Working data Block Start

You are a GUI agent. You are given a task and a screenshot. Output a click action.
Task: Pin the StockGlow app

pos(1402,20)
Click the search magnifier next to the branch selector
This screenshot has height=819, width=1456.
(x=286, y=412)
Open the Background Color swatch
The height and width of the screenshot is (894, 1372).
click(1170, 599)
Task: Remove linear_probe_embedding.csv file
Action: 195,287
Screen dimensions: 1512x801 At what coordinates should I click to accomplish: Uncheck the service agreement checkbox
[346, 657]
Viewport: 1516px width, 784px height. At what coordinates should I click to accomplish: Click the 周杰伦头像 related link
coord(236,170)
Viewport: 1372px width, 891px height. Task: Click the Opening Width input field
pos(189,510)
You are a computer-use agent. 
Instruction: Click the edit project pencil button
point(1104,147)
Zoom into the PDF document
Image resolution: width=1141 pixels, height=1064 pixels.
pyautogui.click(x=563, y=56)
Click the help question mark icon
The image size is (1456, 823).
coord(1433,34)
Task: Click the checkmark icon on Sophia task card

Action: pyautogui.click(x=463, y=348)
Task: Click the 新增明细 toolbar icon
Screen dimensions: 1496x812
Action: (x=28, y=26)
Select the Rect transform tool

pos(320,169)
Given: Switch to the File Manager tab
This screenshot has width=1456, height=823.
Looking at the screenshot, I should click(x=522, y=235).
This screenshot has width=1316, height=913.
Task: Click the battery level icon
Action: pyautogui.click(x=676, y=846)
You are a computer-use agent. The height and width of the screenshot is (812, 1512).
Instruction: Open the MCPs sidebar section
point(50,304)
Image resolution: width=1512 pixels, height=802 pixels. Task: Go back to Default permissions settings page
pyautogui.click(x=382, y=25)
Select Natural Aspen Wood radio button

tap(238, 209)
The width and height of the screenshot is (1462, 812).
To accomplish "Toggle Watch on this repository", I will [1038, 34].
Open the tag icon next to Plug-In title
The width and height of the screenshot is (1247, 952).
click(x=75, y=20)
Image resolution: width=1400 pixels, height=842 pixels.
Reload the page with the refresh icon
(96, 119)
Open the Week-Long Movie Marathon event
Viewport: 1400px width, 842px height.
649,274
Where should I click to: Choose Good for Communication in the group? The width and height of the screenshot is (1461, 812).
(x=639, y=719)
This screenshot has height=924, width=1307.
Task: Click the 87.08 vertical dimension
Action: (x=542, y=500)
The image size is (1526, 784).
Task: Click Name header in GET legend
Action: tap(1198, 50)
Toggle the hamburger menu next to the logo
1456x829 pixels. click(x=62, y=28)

Working data Block End

Reproduce the data shown above exactly, including every line.

You are a GUI agent. You are given a task and a screenshot. Output a click action.
Task: Pin the StockGlow app

pos(1402,20)
Click the search magnifier next to the branch selector
This screenshot has height=819, width=1456.
(x=286, y=412)
Open the Background Color swatch
The height and width of the screenshot is (894, 1372).
click(1170, 599)
Task: Remove linear_probe_embedding.csv file
Action: 195,287
Screen dimensions: 1512x801 At what coordinates should I click to accomplish: Uncheck the service agreement checkbox
[346, 657]
Viewport: 1516px width, 784px height. At what coordinates should I click to accomplish: Click the 周杰伦头像 related link
coord(236,170)
Viewport: 1372px width, 891px height. Task: Click the Opening Width input field
pos(189,510)
You are a computer-use agent. 
Instruction: Click the edit project pencil button
point(1104,147)
Zoom into the PDF document
Image resolution: width=1141 pixels, height=1064 pixels.
pyautogui.click(x=563, y=56)
Click the help question mark icon
The image size is (1456, 823).
coord(1433,34)
Task: Click the checkmark icon on Sophia task card

Action: pyautogui.click(x=463, y=348)
Task: Click the 新增明细 toolbar icon
Screen dimensions: 1496x812
Action: (x=28, y=26)
Select the Rect transform tool

pos(320,169)
Given: Switch to the File Manager tab
This screenshot has width=1456, height=823.
Looking at the screenshot, I should click(x=522, y=235).
This screenshot has width=1316, height=913.
Task: Click the battery level icon
Action: pyautogui.click(x=676, y=846)
You are a computer-use agent. The height and width of the screenshot is (812, 1512).
Instruction: Open the MCPs sidebar section
point(50,304)
Image resolution: width=1512 pixels, height=802 pixels. Task: Go back to Default permissions settings page
pyautogui.click(x=382, y=25)
Select Natural Aspen Wood radio button

tap(238, 209)
The width and height of the screenshot is (1462, 812).
To accomplish "Toggle Watch on this repository", I will [1038, 34].
Open the tag icon next to Plug-In title
The width and height of the screenshot is (1247, 952).
click(x=75, y=20)
Image resolution: width=1400 pixels, height=842 pixels.
Reload the page with the refresh icon
(96, 119)
Open the Week-Long Movie Marathon event
Viewport: 1400px width, 842px height.
649,274
Where should I click to: Choose Good for Communication in the group? The width and height of the screenshot is (1461, 812).
(x=639, y=719)
This screenshot has height=924, width=1307.
Task: Click the 87.08 vertical dimension
Action: (x=542, y=500)
The image size is (1526, 784).
Task: Click Name header in GET legend
Action: tap(1198, 50)
Toggle the hamburger menu next to the logo
1456x829 pixels. click(x=62, y=28)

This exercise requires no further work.